== Work item ==
The output must match the entries below exactly, with pictures removed.

Collected data:
▽

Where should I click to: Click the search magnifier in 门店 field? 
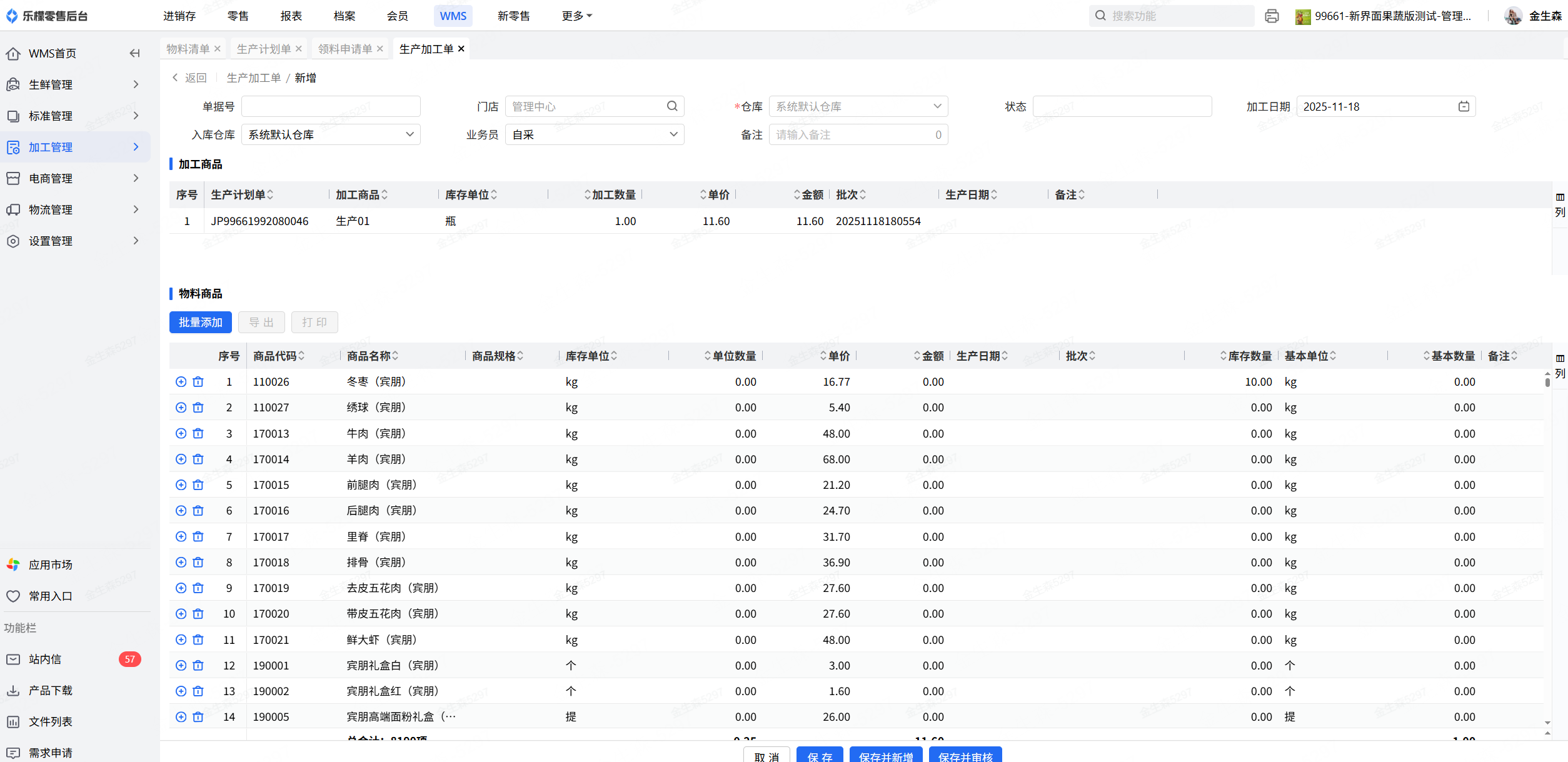click(672, 106)
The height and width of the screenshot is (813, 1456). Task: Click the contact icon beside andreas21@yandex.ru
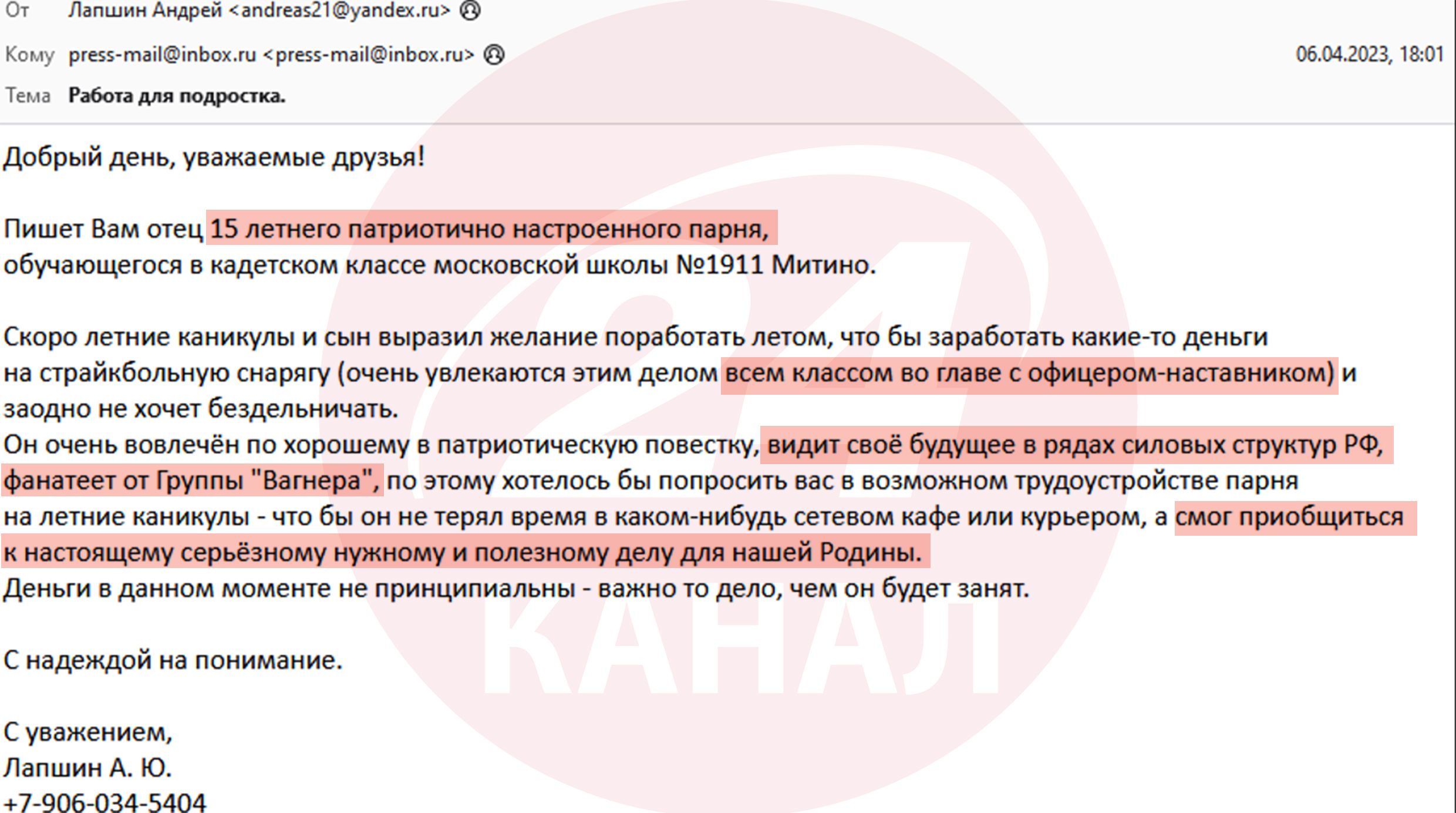(x=470, y=11)
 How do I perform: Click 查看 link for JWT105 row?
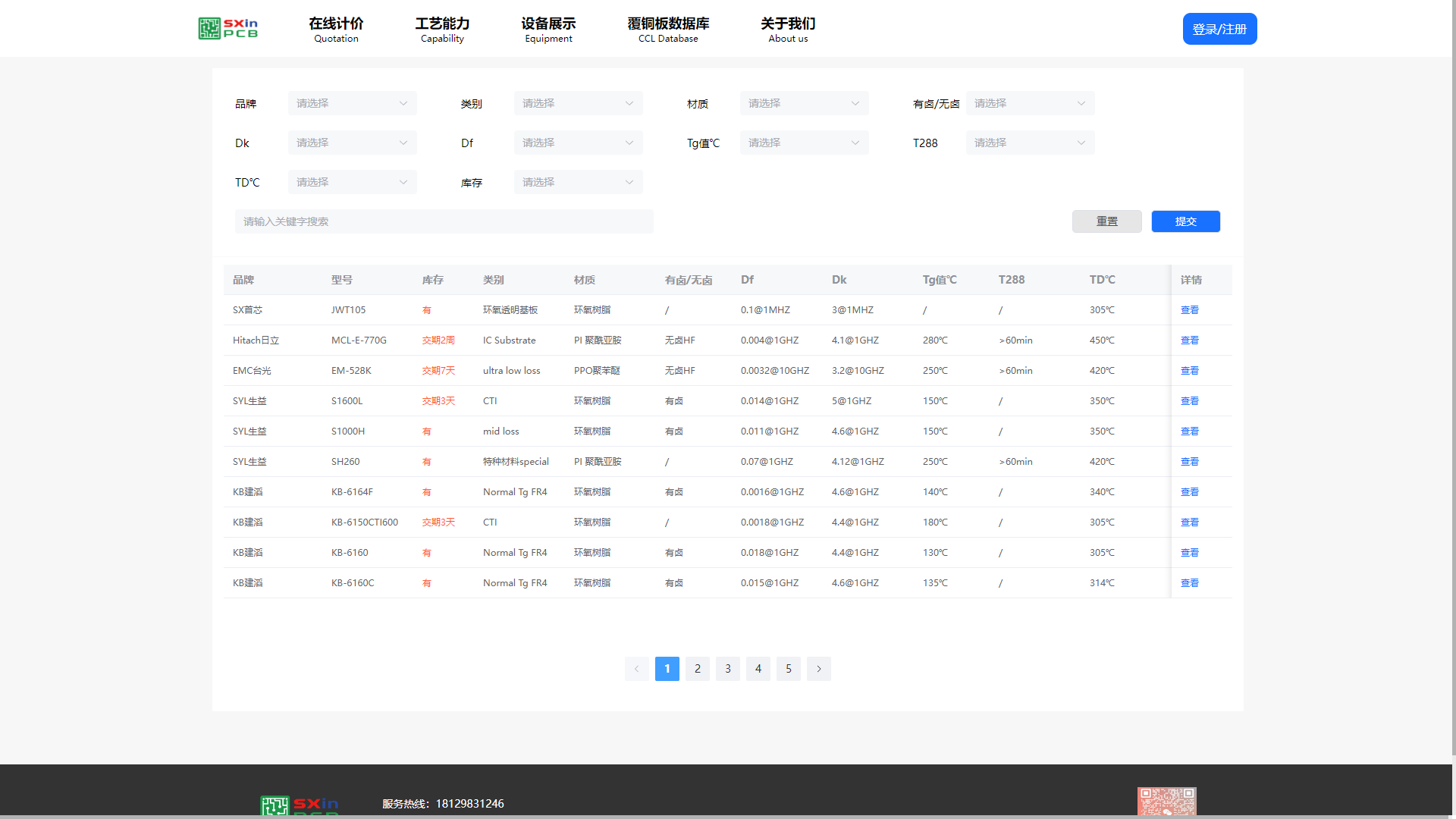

△

== Task result ==
Where should I click to: Click the search magnifier in 门店 field? 
click(672, 106)
The height and width of the screenshot is (813, 1456). Task: Click the contact icon beside andreas21@yandex.ru
(x=470, y=11)
 How do I perform: Click 查看 link for JWT105 row?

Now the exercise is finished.